EXERCISE: In the records below, which lines include "agent"? Copy them.

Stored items
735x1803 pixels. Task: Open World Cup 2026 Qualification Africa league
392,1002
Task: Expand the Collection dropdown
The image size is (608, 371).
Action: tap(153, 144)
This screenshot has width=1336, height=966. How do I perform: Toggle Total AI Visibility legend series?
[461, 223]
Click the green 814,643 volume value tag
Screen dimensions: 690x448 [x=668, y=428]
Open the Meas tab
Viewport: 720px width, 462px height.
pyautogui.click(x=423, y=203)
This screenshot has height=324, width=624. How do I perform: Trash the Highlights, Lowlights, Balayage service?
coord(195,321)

---

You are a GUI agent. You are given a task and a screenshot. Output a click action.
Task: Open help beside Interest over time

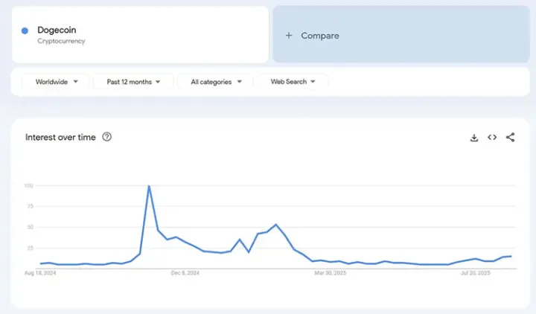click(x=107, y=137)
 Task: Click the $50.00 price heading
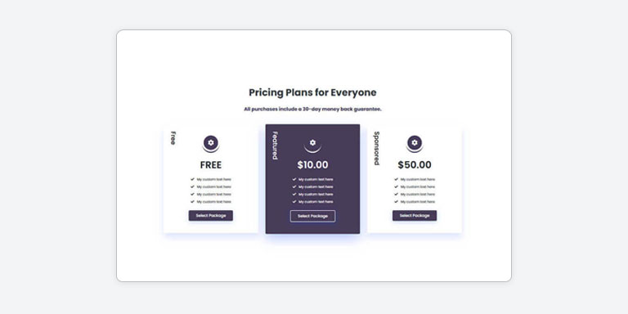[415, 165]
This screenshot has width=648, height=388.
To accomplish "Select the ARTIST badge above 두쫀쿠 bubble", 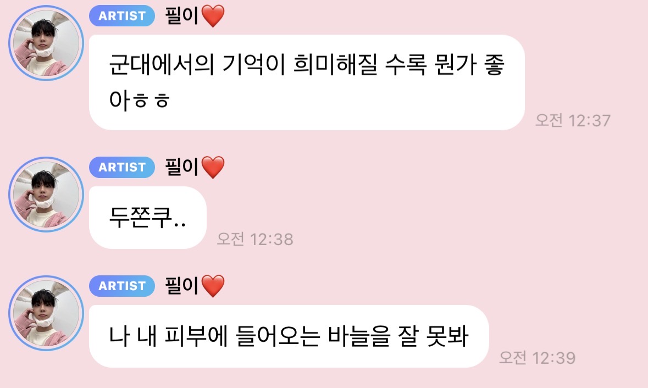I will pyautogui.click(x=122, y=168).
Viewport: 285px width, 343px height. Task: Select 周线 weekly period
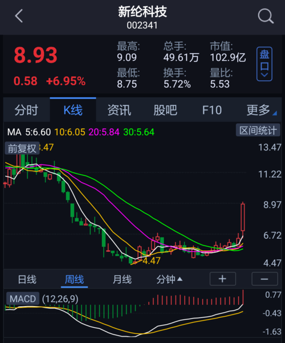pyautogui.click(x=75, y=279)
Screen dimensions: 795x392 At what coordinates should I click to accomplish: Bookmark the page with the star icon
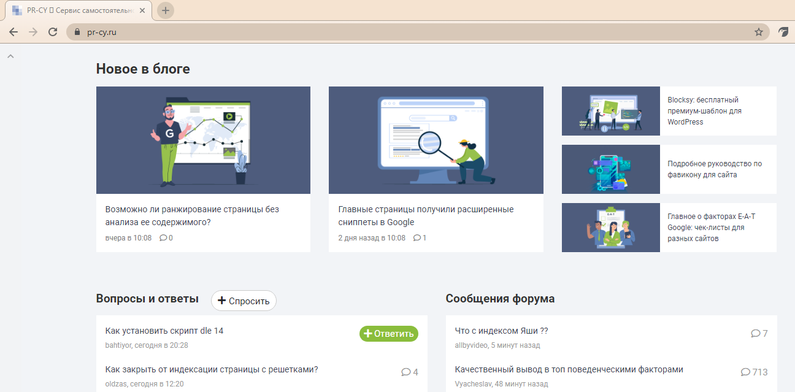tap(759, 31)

--

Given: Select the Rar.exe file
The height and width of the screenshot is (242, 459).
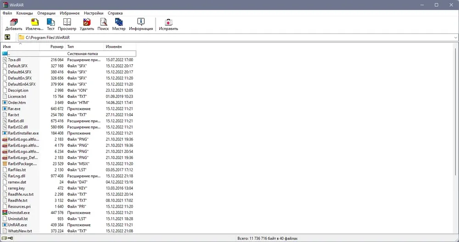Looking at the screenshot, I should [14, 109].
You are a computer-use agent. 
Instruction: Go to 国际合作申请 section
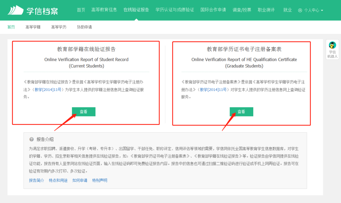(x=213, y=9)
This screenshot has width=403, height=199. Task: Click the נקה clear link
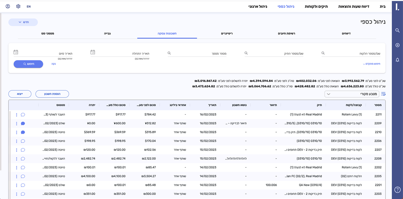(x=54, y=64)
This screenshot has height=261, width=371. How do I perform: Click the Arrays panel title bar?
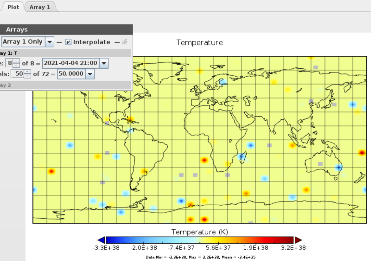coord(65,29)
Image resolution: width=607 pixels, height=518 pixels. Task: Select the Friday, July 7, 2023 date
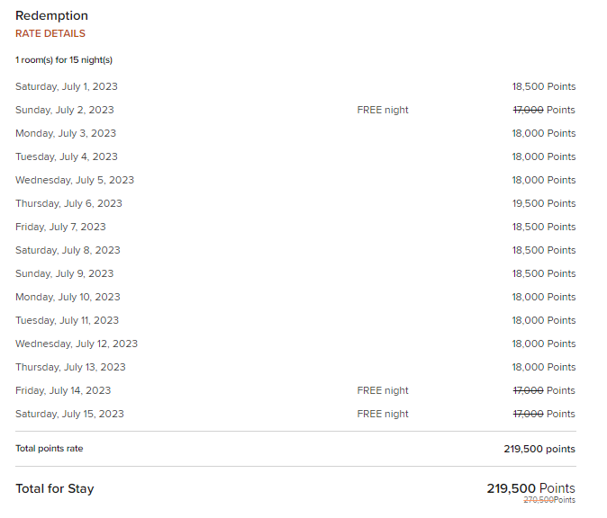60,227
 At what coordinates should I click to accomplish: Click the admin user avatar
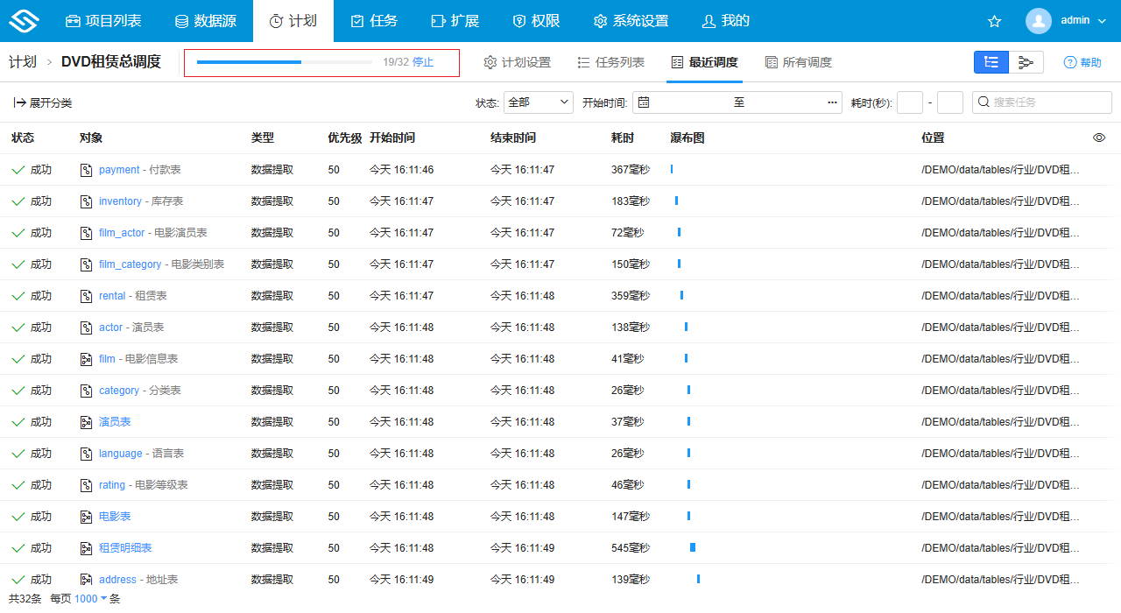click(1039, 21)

YOUR SOLUTION:
You are a GUI agent. You are given a task and a screenshot. Output a click action.
You are a computer-use agent. 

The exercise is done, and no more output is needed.